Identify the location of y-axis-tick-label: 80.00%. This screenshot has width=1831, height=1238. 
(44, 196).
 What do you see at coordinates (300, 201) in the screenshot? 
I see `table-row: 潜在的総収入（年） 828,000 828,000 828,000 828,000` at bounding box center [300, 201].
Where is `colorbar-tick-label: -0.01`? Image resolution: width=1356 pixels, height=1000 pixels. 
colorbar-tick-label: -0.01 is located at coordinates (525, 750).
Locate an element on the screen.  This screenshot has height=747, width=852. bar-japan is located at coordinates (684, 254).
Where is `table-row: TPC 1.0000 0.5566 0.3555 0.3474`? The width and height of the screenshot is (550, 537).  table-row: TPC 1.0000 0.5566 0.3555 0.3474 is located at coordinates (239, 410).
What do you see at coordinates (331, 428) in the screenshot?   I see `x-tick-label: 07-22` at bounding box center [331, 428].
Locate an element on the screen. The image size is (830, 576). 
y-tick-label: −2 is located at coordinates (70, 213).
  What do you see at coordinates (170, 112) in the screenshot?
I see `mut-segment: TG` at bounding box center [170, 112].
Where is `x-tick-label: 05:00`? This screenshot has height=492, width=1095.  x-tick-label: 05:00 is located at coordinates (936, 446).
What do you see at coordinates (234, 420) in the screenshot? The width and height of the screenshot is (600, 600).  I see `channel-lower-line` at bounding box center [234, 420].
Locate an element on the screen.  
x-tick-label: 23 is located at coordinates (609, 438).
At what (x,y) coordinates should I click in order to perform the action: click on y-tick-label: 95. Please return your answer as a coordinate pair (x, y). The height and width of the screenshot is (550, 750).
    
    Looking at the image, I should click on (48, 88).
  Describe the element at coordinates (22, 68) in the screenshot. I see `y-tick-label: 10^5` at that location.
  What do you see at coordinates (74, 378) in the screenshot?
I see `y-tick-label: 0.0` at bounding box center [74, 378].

■ ■ ■ ■ ■

* _EXERCISE_:
Show every line of the material above that contains the string "click", copying each such line in full.

* _RESULT FOR THIS TASK_:
At what (x,y) coordinates should I click in order to perform the action: click on y-tick-label: 95. Please return your answer as a coordinate pair (x, y). The height and width of the screenshot is (550, 750).
    Looking at the image, I should click on (48, 88).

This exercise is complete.